Now, officials do know — and the price tag is staggering.
For its assets to keep up with its added retiree benefit obligations, Utica’s school district should be setting aside $14 million more per year than the $5 million it budgets for retiree health costs now, according to an accounting form obtained by the Observer-Dispatch under the Freedom of Information Law.
The district’s current budget is about $130 million. Technically, covering the retiree benefits in full could mean a 50 percent increase in the tax levy, according to district figures explaining how spending increases affect the amount raised in taxes.
Failure to set aside money for the new benefits could put the school district’s bond rating at risk of dropping, experts said. Utica is not alone in wrestling with how to pay for retiree benefits, but it made a conscious decision 16 months ago to extend such benefits, one analyst said.
“The contract took an expenditure that was going to be basically flat and increased it by a factor of almost three,” said Lise Bang-Jensen, senior policy analyst for the Empire Center for Public Policy, a group that’s been critical of the impact of generous public employee benefits.
This all stems from the return of a benefit that district teachers had not seen for 30 years. The school board had cut retirement health benefits for all teachers hired after Dec. 31, 1977, but in a September 2008 vote, it restored such benefits.
No estimate existed then on the added costs, but the numbers were worked out subsequently. In accounting terms, Utica’s retiree health care benefits liability is $189 million, more than half of which stems from the new benefits.
In an attempt to cover the costs, the school district is budgeting another $167,000 this year, and the amount would only ratchet upwards in years to come.
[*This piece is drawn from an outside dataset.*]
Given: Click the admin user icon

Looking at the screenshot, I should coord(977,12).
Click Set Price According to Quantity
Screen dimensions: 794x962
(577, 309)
Under this approach, Utica taxpayers would be paying at least $10 million more per year in two decades to cover the teacher retirement benefits.
But that approach doesn’t meet the extent of liability the district faces, Bang-Jensen said.
Meeting that goal would mean $19 million per year set aside, according to the district accounting form.
Board President Barbara Klein, however, said the numbers might not accurately represent what the district will actually spend.